Kasus ini mencuat di tengah upaya pemerintah mendorong kemudahan investasi dan reformasi birokrasi. Kementerian ATR/BPN selama ini menjadi salah satu institusi yang paling sering disorot karena praktik pungutan liar dalam pengurusan sertifikat tanah. Menurut pengamat tata kelola pemerintahan, M. Rizki, penangkapan ini menggarisbawahi bahwa perbaikan sistem pertanahan masih jauh dari harapan. "Ini pukulan telak bagi upaya pemerintah membangun kepercayaan publik. Jika pejabat dan orang kepercayaan menteri terlibat, maka ada persoalan struktural yang harus segera dibenahi," ujarnya saat dihubungi LyndHub.
"Setelah menemukan kecukupan alat bukti pada tahap penyidikan, KPK kemudian menetapkan para pihak, termasuk empat orang pihak swasta yang diduga kuat sebagai orang kepercayaan Menteri ATR/BPN Saudara NW, sebagai tersangka." โ Achmad Taufik Husein, Plt Direktur Penyidikan KPK
Bagi pelaku usaha, khususnya di sektor properti dan real estat, kasus ini menjadi peringatan serius. Proses perizinan dan sertifikasi tanah yang selama ini diwarnai biaya tidak resmi dapat memperlambat proyek dan meningkatkan risiko hukum. Investor yang hendak menanam modal di Indonesia perlu mencermati kembali due diligence mereka, terutama terkait legalitas lahan. Pemerintah pun dituntut untuk mempercepat digitalisasi layanan pertanahan guna menutup celah korupsi.

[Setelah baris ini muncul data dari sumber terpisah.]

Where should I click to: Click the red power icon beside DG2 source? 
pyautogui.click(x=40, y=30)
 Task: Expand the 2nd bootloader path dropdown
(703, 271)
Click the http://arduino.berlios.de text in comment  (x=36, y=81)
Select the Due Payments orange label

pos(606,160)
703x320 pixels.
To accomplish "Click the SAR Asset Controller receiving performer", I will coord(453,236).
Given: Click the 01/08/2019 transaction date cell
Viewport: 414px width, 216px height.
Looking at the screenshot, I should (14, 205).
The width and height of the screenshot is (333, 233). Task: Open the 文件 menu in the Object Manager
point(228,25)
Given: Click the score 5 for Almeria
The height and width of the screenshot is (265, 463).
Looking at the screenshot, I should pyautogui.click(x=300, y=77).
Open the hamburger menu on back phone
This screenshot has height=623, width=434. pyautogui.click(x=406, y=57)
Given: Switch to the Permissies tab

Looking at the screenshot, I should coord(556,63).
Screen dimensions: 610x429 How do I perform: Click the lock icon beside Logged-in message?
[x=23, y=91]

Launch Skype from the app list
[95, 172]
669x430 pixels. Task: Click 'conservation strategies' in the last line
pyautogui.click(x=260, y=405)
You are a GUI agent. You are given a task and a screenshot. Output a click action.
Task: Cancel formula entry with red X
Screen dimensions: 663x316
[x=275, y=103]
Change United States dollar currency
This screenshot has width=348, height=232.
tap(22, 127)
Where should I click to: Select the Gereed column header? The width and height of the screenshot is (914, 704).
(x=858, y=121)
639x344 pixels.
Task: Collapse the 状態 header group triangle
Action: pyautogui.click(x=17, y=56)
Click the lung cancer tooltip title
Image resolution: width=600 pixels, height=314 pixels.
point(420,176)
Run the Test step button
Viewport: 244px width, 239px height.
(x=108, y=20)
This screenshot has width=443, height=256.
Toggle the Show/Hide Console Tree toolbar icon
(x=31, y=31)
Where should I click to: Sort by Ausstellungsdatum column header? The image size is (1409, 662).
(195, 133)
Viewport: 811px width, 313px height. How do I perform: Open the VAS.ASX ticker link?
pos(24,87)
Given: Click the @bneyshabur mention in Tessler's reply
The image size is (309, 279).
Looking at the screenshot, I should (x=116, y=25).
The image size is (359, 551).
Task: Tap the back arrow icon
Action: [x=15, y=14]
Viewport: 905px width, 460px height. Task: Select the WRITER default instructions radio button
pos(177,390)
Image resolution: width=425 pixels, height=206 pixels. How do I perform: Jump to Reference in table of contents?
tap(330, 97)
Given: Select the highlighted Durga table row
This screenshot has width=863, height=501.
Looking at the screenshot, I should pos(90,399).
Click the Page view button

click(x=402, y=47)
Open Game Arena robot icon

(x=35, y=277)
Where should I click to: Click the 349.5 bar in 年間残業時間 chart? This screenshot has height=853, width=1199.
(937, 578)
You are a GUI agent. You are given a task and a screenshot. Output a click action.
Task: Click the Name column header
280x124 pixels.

Ke depan, publik akan menantikan apakah KPK akan menyelidiki keterlibatan pihak lain yang lebih tinggi, termasuk kemungkinan aliran dana ke pejabat di luar lingkaran menteri. Kasus ini juga bisa menjadi ujian bagi komitmen pemerintah dalam membersihkan sektor agraria dari praktik rente. Jika tidak ditangani secara tuntas, bukan tidak mungkin kepercayaan investor terhadap iklim usaha di Indonesia akan kembali terguncang.